Tony Cliff
& Colin Barker

Incomes policy, legislation and shop stewards


Chapter Four: George Brown’s plan and George Brown’s planners

A capitalist plan

An incomes policy is a central ingredient of George Brown’s national economic plan. There is no space in the framework of the present book to deal adequately with the plan. We shall try only to point out its clear capitalist nature, the fact that its basis consists in raising capital investment (i.e. profit) compared with consumption (i.e. wages).

The National Plan is not obligatory, merely advisory. It is indicative. On the one hand it is a coordinated national market forecast, and on the other hand it tries to coordinate the activities of different industries within a total economic perspective.

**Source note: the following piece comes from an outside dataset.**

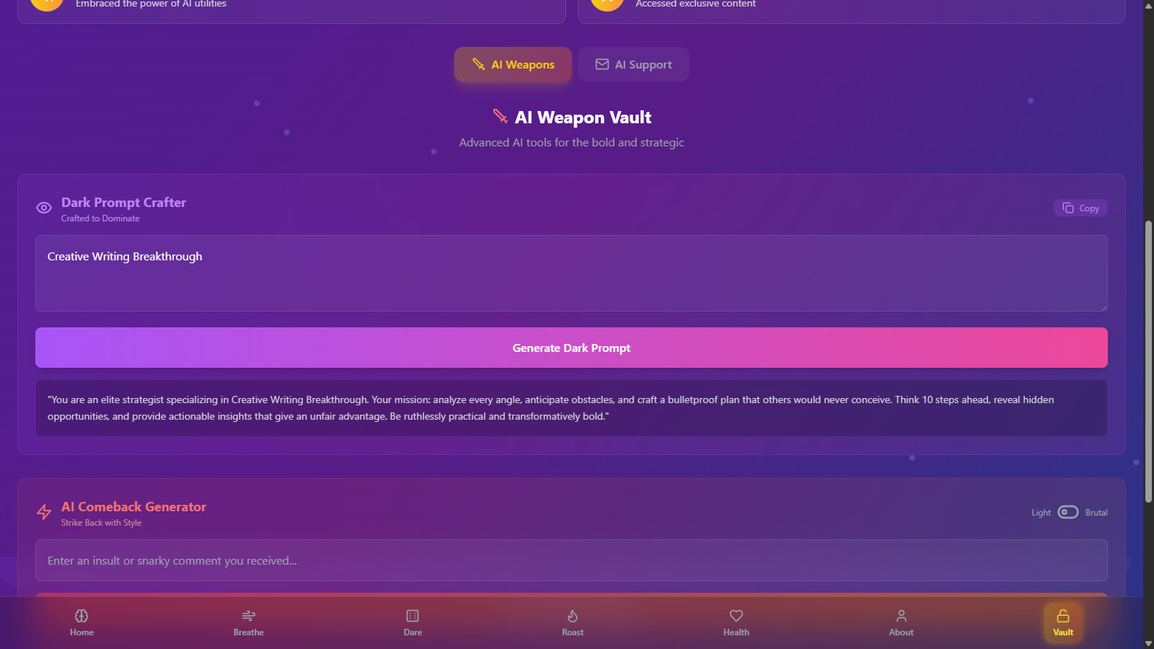Open the About person icon
The image size is (1154, 649).
pyautogui.click(x=902, y=616)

The plan was composed as a result of assembling the replies to a questionnaire sent to firms and trade associations (none of whom would dream of telling the world that they would fail to raise production swiftly or that their export performance would be inadequate): “Industries were asked what 25 percent national growth from 1964 to 1970 would mean for them”. [1]

Thus the industries’ estimates used in the plan were not forecasts of what they expected to achieve, but hypothetical statements of what they could achieve given certain assumptions.

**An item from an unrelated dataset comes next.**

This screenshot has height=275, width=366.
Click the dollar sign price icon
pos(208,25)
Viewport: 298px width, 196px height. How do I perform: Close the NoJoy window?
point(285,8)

However, whether the plan is realised or not – and on the basis of the first 18 months of the Wilson Government, with production almost stagnant, one must be very gullible to believe Brown’s hope that it will – its success depends above all on the close collaboration of the capitalists with the government. As was stated in connection with another plan, that in France:

The first and indispensable condition for successful economic planning in the context of modern capitalism is confidence on the part of the business community in the seriousness of the government’s intentions, as stated in the plan. [2]

The large corporations, who are interested in planning as a means of reducing the uncertainties of investment and of achieving the orderly development of their markets, exercise their pressures too. The plan reflects, in large part, their ideas – or at least a compromise between their wishes and those of the officials responsible for government economic policy. [3]

The planners make no secret of their belief in the iron law of oligarchy. [4]

George Brown’s planning organisation is also, as we shall see below, dominated by representatives of big business.

To help realise an indicative plan, i.e. a non-obligatory one, which relies on changing the environment in which big business works, on persuading it to act as the government wants, there is no other way than that of giving financial inducement – to big business above all, seeing that their profits (and hence investment) rise relatively more quickly than wages (and hence consumption).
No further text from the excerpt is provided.